■ EXERCISE PROMPT
Take the line with "Viewport: 1204px width, 983px height." and the rest of the lines after it, to the end of the entries, and restate them exactly.

[Records from a data source]
↓
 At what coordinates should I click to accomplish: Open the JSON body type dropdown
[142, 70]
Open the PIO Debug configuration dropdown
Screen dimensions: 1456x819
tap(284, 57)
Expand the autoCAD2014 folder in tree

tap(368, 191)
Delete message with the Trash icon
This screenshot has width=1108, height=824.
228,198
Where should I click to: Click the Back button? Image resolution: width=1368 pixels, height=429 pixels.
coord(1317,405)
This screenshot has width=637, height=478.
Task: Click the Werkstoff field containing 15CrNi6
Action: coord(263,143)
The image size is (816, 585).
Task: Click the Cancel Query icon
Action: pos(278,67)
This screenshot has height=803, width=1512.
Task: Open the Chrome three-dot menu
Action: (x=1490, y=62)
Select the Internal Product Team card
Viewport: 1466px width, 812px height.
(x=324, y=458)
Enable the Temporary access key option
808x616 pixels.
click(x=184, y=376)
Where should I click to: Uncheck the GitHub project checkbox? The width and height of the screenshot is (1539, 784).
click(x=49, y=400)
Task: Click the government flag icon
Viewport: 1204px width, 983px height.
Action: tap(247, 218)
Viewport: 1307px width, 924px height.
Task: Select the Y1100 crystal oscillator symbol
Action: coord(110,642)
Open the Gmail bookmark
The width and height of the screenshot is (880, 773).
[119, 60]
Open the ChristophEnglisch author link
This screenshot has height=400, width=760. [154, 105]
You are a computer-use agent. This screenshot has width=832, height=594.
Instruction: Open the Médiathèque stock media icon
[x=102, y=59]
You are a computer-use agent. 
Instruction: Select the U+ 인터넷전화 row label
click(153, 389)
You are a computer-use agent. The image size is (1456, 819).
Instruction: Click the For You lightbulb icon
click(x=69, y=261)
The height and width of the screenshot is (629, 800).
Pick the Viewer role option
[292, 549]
↑
■ REPLY TO THE EXERCISE
Viewport: 1204px width, 983px height.
Action: tap(247, 218)
Viewport: 1307px width, 924px height.
Task: Select the Y1100 crystal oscillator symbol
Action: coord(110,642)
Open the Gmail bookmark
The width and height of the screenshot is (880, 773).
[119, 60]
Open the ChristophEnglisch author link
This screenshot has height=400, width=760. [154, 105]
You are a computer-use agent. This screenshot has width=832, height=594.
Instruction: Open the Médiathèque stock media icon
[x=102, y=59]
You are a computer-use agent. 
Instruction: Select the U+ 인터넷전화 row label
click(153, 389)
You are a computer-use agent. The image size is (1456, 819).
Instruction: Click the For You lightbulb icon
click(x=69, y=261)
The height and width of the screenshot is (629, 800).
Pick the Viewer role option
[292, 549]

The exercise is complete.